By Emma Young
Depression is a chronic, recurrent, lifelong condition. Well, that’s the current orthodox view – but it is overstated, argues a team of psychologists led by Jonathan Rottenberg at the University of South Florida. “A significant subset of people recover and thrive after depression, yet research on such individuals has been rare,” they write in their recent paper in Perspectives on Psychological Science. They propose a definition for “high functioning after depression” (HFAD); argue that the advice given to people with depression need not be so gloomy; and lay out key areas for future research.
The “gloomy” view of depression is relatively recent, the researchers argue. Just a generation or two ago, conventional wisdom held that depression was the opposite – transient and self-limiting. “But what if neither the older orthodoxy nor the new view of depression fully captures the truth?”, Rottenberg and his colleagues ask. “What if, instead, two variants of depression operate simultaneously – a grim chronically-recurring, lifelong variant, and a relatively benign, time-limited variant?”
Long-term studies certainly suggest that a substantial population of people are affected by a burdensome, recurrent form of the disorder. But Rottenberg’s team cite three studies finding that an average of 40 to 50 per cent of people who suffer an episode of depression don’t go on to experience another (for example, this study in Sweden) – but overall these individuals have been little studied. “This omission, and the field’s lack of focus on good outcomes after depression more broadly, virtually guarantees an unduly pessimistic impression of depression’s course”, Rottenberg and co write – and this is an impression they would like to see changed.
HFAD has been overlooked in part, they argue, because researchers, influenced by the current view, have focused on finding factors associated with chronicity and recurrence. Also, people with recurrent depression are highly likely to be over-represented in depression studies simply because, when researchers put a call out for subjects with depression, these people are statistically more likely to be suffering at the time, and so to be recruited.
To be categorised as experiencing HFAD requires more than simply remitting or recovering from the symptoms of major depression for at least a year, Rottenberg and his colleagues add. An individual must also have achieved “high end-state functioning” – doing well at work and home and socially, and reporting “robust” wellbeing – feeling satisfied with life and enjoying high levels of self-acceptance, for instance.
With such powers of recovery, what leads people who exhibit HFAD to become depressed in the first place? “One hypothesis might be that HFAD represents a more psychosocial form of depression that is more likely to be precipitated by environmental adversity, such as death, a break up of a romantic relationship or a job loss,” the team suggest.

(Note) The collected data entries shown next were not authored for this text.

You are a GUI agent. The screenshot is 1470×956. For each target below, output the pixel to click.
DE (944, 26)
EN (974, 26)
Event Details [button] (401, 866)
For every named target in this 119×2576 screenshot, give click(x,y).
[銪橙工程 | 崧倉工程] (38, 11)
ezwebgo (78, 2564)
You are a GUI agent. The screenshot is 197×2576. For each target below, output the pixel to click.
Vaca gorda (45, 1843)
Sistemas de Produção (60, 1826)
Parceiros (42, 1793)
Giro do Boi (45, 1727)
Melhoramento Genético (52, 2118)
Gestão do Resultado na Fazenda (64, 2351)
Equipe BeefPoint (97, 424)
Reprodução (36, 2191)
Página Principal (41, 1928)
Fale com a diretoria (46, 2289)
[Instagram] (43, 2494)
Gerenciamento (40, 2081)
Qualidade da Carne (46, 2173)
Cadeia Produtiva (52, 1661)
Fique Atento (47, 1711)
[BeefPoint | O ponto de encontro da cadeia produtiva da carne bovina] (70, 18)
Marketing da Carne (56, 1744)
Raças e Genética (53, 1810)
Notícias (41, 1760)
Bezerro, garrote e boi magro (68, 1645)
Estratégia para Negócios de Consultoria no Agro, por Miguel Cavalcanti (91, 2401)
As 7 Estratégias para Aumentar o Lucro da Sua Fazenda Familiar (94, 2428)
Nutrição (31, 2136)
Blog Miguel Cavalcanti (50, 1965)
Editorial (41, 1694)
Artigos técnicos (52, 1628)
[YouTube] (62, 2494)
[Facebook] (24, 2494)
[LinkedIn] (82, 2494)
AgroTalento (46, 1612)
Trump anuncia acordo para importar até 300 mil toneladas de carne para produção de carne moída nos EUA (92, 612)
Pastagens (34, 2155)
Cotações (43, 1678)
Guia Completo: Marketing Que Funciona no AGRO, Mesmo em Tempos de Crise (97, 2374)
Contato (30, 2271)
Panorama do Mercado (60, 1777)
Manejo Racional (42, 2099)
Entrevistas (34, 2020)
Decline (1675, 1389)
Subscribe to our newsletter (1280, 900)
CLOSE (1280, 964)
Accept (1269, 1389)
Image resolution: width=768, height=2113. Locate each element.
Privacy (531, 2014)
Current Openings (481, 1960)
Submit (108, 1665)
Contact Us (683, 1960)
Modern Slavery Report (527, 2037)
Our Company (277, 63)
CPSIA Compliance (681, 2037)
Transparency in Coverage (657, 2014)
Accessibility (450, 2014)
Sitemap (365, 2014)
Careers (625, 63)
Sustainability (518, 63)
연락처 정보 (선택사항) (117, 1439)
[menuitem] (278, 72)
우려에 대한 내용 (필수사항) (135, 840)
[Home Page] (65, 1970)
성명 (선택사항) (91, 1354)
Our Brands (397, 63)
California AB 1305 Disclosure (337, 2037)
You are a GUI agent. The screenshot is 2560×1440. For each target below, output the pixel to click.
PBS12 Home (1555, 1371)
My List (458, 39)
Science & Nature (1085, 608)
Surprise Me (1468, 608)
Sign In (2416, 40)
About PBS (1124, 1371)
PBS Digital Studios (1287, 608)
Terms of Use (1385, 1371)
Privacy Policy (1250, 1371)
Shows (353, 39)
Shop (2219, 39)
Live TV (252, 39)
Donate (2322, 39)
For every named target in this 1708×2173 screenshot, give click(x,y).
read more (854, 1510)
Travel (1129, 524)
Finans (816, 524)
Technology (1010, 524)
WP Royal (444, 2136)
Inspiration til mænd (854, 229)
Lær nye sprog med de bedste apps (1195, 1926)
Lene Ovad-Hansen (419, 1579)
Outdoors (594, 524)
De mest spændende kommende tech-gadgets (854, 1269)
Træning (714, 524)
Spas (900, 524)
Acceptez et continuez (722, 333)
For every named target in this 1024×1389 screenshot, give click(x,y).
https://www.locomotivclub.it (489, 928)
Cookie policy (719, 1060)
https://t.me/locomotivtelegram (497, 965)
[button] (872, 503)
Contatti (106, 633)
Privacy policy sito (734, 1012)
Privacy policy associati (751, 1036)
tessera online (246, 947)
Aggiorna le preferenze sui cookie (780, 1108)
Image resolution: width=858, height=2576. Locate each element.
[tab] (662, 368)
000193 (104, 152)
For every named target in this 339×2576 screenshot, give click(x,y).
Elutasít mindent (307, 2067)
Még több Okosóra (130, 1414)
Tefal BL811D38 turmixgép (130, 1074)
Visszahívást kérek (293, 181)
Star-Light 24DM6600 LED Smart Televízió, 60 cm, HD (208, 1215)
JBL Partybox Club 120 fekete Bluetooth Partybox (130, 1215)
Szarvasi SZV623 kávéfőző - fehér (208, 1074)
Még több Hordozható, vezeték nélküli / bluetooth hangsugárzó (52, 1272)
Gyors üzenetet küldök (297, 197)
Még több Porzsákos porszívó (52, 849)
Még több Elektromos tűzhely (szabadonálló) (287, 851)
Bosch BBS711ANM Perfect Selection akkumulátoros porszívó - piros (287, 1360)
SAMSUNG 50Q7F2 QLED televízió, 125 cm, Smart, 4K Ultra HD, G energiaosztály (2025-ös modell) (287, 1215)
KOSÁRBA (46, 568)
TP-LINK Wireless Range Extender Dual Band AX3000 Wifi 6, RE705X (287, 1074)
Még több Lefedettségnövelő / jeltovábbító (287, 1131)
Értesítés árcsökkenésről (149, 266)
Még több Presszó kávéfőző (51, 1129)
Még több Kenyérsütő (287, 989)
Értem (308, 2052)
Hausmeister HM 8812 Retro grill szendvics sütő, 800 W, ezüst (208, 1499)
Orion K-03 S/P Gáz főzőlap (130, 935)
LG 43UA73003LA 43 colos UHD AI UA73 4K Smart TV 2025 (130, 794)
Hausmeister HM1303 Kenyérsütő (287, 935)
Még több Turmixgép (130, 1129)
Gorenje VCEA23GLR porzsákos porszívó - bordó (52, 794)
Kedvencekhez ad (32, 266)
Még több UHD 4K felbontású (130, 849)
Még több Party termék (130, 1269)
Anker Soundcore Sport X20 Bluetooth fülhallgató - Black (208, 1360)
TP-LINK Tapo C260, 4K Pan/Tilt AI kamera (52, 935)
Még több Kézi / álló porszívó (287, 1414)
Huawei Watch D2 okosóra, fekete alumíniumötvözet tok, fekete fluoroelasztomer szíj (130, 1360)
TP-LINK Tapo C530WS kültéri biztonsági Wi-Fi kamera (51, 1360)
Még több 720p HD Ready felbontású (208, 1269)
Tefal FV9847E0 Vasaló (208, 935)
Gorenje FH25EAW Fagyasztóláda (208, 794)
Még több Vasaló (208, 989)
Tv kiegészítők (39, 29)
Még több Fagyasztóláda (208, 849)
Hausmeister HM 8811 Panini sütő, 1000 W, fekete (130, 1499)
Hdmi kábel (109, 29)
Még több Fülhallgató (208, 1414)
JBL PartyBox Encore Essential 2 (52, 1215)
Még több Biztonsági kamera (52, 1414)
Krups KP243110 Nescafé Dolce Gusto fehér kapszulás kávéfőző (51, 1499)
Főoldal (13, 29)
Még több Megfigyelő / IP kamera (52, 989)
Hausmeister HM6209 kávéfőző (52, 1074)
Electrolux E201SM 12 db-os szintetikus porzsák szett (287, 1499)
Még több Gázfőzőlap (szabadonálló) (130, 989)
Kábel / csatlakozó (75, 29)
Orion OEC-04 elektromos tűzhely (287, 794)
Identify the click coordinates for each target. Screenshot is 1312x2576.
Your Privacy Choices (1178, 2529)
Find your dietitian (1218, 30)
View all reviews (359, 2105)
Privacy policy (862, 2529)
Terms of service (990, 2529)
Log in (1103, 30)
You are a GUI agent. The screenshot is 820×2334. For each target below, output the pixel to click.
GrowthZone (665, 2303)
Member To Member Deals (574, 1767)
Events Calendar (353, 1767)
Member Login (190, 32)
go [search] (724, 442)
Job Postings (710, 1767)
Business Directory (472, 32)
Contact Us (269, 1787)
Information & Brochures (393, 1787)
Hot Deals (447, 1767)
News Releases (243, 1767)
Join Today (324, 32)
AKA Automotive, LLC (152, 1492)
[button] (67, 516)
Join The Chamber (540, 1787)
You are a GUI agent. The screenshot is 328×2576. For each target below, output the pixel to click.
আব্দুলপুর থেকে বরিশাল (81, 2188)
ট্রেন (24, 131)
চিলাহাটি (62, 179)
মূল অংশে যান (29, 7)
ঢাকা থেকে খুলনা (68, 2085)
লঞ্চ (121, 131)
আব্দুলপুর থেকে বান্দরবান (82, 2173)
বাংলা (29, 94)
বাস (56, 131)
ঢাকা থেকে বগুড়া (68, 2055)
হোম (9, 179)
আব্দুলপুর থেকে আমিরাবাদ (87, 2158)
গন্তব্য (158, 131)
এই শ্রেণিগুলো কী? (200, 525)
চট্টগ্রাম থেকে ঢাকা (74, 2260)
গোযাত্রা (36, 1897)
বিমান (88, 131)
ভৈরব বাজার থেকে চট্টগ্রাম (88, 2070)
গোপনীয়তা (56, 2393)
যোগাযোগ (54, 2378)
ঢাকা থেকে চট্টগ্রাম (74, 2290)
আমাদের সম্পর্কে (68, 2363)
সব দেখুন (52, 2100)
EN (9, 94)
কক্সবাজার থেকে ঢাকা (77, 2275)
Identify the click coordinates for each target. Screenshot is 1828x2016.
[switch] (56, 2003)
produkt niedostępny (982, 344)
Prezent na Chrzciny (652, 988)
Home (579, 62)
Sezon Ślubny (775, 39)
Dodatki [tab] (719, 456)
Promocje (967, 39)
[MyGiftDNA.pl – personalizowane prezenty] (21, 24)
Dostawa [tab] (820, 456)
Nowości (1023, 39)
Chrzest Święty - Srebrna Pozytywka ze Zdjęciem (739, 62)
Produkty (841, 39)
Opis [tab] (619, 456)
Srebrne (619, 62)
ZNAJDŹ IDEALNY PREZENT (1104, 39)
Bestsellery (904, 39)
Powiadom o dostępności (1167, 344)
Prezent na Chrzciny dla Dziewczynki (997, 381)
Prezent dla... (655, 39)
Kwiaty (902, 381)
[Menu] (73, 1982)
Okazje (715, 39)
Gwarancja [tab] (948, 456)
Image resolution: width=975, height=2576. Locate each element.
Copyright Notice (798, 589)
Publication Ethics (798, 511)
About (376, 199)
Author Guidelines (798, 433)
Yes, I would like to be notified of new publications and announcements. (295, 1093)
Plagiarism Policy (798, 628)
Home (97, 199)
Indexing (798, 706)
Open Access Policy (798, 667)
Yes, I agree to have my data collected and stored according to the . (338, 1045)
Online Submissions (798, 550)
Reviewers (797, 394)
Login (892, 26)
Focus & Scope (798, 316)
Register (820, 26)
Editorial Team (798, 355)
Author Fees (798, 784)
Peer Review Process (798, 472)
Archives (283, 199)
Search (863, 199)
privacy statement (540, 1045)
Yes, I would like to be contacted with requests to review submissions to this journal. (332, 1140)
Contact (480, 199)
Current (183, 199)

Whether or not this is the case clearly needs exploring. And they point to other big questions. For instance: Are people who are HFAD more likely to have sought help while they were depressed? Does depression itself play a role in triggering the long-term improvement seen in HFAD? (Something similar has been proposed for trauma). Can we apply what is learnt about HFAD to enhance clinical interventions?
What does HFAD tell us about thriving after other mental disorders?
There are clearly a lot of questions. But here, at least, is a framework for finding potentially useful answers.
“One reason HFAD needs to be discussed,” the researchers write, “is that it is part of the truth, which patients and the broader public are owed. It would be odd if an oncologist did not tell a cancer patient his or her chances of achieving lifetime remission. We submit that a depressed patient also deserves to know. The public deserves to know as well.”